EXTRACT PROVIDED
────────────────
Delayed Driving Reactions Even After Concussion Symptoms Resolve

August 03, 2020

Individuals who have experienced a concussion may not be ready to drive even after symptoms have resolved, new research from a small study suggests. 

A small study of college students showed that those with recently-resolved symptoms from concussion showed slower driving reaction times on three different tests compared with their peers who did not experience a concussion.

"Amazingly, there is little focus on driving after a concussion," senior investigator Julianne D. Schmidt, PhD, University of Georgia, Athens, told Medscape Medical News

"There is no mention of driving in current concussion guidelines and in a survey we conducted, driving was mentioned only about 50% of the time in acute concussion cases. Our results show we should be thinking about this more," she said.

Schmidt noted that there have been a few previous studies suggesting that impaired reaction times can occur in acute concussion. However "our study suggests reaction times relevant to driving may still be somewhat impaired after other symptoms of concussion have subsided,” she added.

The findings were presented last Friday and Saturday at the American Academy of Neurology's Sports Concussion Virtual Conference.

Red Light, Green Light

The study compared reaction times in 14 college students with recently resolved symptoms from concussion (average, 2-3 days post-symptoms and 16 days after the injury) with 14 students without concussion who acted as the control group. The two groups were matched for age, sex, and driving experience.

All participants underwent simulated driving reaction time tests and computerized neurocognitive tests commonly conducted in concussion evaluations.
────────────────
[Stored data entries]
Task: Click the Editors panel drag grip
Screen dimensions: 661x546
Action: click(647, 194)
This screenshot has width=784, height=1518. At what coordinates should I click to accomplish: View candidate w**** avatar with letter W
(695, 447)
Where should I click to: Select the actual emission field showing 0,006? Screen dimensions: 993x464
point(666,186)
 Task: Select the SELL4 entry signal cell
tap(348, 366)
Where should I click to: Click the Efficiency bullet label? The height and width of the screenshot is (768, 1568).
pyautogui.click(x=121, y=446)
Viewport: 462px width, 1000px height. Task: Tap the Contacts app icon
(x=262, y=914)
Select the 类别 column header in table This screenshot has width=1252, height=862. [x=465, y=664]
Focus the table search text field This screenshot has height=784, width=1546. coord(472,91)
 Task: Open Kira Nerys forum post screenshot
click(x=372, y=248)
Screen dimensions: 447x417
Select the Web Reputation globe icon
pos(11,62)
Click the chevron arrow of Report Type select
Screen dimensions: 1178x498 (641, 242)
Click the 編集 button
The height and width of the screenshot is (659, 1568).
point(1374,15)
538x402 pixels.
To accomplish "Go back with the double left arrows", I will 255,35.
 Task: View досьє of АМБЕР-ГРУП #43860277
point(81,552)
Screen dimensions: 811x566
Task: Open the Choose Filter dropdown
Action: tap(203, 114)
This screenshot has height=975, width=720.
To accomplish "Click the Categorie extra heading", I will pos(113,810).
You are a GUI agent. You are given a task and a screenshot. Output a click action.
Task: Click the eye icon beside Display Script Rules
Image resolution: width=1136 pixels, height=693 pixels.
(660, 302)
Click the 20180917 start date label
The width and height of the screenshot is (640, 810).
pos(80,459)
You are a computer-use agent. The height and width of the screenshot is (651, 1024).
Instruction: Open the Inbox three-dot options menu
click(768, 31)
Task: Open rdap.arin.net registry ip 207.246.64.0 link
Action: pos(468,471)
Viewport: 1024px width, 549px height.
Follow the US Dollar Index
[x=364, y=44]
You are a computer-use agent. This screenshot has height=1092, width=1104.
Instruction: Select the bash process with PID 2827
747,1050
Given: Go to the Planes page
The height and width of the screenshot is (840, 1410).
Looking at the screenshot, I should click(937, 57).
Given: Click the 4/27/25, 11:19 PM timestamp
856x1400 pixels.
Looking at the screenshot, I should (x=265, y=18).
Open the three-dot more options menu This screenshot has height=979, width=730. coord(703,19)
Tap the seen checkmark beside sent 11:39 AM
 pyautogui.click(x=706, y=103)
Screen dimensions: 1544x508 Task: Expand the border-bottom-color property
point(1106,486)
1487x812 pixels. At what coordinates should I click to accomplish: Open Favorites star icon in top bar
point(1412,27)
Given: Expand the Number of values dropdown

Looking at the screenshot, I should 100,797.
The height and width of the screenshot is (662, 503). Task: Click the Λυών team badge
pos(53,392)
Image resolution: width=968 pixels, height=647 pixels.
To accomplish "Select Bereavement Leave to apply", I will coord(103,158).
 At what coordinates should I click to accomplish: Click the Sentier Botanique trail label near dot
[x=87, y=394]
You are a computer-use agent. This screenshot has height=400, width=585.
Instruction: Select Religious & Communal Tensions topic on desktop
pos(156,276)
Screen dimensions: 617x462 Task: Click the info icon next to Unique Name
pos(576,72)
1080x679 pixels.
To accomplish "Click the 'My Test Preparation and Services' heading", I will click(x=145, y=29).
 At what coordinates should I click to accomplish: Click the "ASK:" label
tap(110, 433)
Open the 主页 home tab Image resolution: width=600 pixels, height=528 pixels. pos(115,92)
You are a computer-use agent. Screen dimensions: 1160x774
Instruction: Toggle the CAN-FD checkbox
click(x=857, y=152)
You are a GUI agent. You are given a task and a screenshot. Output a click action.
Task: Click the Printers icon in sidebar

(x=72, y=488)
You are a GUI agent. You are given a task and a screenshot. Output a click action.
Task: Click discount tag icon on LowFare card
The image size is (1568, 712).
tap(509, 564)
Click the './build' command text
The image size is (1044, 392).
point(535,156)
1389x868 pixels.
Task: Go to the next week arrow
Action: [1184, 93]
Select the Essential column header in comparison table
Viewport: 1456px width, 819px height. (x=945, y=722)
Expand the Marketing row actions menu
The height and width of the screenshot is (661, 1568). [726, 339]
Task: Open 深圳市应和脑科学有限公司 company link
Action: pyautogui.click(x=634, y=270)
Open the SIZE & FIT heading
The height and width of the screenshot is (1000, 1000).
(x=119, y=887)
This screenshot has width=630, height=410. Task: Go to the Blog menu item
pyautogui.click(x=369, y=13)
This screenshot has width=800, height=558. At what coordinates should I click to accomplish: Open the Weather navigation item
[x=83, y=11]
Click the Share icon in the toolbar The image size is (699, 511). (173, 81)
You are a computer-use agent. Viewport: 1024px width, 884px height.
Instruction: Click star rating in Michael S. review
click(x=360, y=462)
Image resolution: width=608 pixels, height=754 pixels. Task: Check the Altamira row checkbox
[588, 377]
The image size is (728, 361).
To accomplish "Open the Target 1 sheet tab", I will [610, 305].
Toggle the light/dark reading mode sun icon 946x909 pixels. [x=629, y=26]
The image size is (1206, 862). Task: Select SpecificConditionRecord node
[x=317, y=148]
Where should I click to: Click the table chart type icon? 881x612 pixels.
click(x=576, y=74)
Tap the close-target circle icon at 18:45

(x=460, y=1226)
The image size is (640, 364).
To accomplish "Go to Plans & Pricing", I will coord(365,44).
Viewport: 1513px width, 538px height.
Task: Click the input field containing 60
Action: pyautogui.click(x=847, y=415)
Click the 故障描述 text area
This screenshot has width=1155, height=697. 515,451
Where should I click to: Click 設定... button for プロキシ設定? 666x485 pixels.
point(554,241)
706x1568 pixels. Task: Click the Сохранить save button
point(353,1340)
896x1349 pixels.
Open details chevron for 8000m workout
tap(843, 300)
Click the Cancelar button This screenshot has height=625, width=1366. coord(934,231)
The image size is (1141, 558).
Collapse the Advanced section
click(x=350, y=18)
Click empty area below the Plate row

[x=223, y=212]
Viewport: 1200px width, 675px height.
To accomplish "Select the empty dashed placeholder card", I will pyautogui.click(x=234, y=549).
────────────────
TASK LIST
(a) Can you repeat the concussion driving article word for word, starting at "The findings were" and ending at "in concussion evaluations."?
(b) In the concussion driving article, could you shorten the paragraph beginning "The study compared reaction times" while keeping its main facts?
(c) How would you put this sentence from the concussion driving article into Spanish: "The findings were presented last Friday and Saturday at the American Academy of Neurology's Sports Concussion Virtual Conference."?
The listing has no connection to the concussion driving article.

REPLIES
(a)
The findings were presented last Friday and Saturday at the American Academy of Neurology's Sports Concussion Virtual Conference.

Red Light, Green Light

The study compared reaction times in 14 college students with recently resolved symptoms from concussion (average, 2-3 days post-symptoms and 16 days after the injury) with 14 students without concussion who acted as the control group. The two groups were matched for age, sex, and driving experience.

All participants underwent simulated driving reaction time tests and computerized neurocognitive tests commonly conducted in concussion evaluations.

(b) The study compared 14 college students whose concussion symptoms had recently resolved with 14 matched students without concussion. The concussion group averaged 2-3 days after symptoms ended and 16 days after injury. The groups were matched for age, sex, and driving experience.

(c) Los hallazgos se presentaron el viernes y el sábado pasados en la Conferencia Virtual sobre Conmociones Cerebrales en el Deporte de la Academia Estadounidense de Neurología.